[Saved entries]
········
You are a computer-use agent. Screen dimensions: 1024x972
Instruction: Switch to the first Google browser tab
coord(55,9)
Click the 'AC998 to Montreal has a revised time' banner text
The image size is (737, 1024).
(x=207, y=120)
········
TRY IT.
Write every record above out again exactly as it stands.

ANSWER TO THIS TASK.
You are a computer-use agent. Screen dimensions: 1024x972
Instruction: Switch to the first Google browser tab
coord(55,9)
Click the 'AC998 to Montreal has a revised time' banner text
The image size is (737, 1024).
(x=207, y=120)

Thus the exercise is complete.